*Text provided:*

★ ★ ★ ★ ★ ★ ★

The second suspect wanted by Montgomery County police for his alleged involvement in a late April homicide in a Montgomery Village townhome community turned himself in to police on Saturday, according to a police press release.
Jorden Nylen Hungerford, 19, of Hyattsville, was identified by county detectives as a suspect in the fatal April 26 shooting of Henry Krishawn Gilbert, 20, of Montgomery Village.
According to the release, Hungerford went to the Rockville City Police Department to turn himself in on Saturday. He was then transported to the Montgomery County Central Processing Unit in Rockville and charged with first-degree murder and armed robbery, according to digital court records.
Attorney information for Hungerford was not available in digital court records on Monday morning.
Hungerford is scheduled for a bond hearing at the Montgomery County District Court in Rockville on Monday afternoon.
On Thursday, county officers assigned to the U.S. Marshals Fugitive Task Force arrested Demari Howard Brown, 20, of Montgomery Village in connection to Gilbert’s death. A Friday police press release did not say where Brown was arrested.
Brown was charged with first-degree murder and armed robbery. On Friday afternoon, Montgomery County District Court Judge Sherri Debra Koch ordered Brown to be held without bond, according to digital court records.

★ ★ ★ ★ ★ ★ ★

*Dataset excerpts:*

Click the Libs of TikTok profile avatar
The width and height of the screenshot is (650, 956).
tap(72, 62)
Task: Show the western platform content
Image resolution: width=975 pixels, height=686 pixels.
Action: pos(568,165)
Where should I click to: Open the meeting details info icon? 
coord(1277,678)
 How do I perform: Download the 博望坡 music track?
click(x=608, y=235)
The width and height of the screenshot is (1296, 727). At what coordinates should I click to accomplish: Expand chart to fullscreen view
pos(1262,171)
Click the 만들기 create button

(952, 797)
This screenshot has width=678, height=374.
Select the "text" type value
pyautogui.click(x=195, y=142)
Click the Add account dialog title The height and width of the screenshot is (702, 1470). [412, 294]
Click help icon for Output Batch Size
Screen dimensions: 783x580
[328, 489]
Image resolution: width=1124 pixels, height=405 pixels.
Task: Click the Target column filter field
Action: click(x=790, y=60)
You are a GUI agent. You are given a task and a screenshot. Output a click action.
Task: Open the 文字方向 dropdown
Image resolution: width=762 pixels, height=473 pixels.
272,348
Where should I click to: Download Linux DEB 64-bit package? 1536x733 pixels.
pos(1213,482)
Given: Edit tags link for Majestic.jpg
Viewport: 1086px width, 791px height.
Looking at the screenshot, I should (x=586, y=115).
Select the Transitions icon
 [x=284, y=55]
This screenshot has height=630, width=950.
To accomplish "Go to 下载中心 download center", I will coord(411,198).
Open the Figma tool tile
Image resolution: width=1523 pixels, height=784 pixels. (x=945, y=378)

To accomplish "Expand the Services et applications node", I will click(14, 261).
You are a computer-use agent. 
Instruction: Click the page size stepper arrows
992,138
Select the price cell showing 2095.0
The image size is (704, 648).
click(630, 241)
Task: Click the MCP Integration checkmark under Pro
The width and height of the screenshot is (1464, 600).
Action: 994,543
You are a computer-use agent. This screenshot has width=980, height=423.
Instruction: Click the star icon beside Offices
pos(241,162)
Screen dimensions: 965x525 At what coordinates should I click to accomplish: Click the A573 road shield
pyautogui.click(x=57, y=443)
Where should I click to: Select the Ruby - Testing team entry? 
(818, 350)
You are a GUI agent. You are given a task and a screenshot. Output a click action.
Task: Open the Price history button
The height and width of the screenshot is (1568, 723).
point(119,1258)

★ ★ ★ ★ ★ ★ ★

*Questions to answer:*
**a.** Name every person the news report identifies by full name.
**b.** Rewrite the news report from "According to the" up to and including "on Monday afternoon.", switching "bond hearing" to "court hearing".
The rows play no part in this work.

*Responses per task:*
**a.** Jorden Nylen Hungerford, Henry Krishawn Gilbert, Demari Howard Brown, Sherri Debra Koch

**b.**
According to the release, Hungerford went to the Rockville City Police Department to turn himself in on Saturday. He was then transported to the Montgomery County Central Processing Unit in Rockville and charged with first-degree murder and armed robbery, according to digital court records.
Attorney information for Hungerford was not available in digital court records on Monday morning.
Hungerford is scheduled for a court hearing at the Montgomery County District Court in Rockville on Monday afternoon.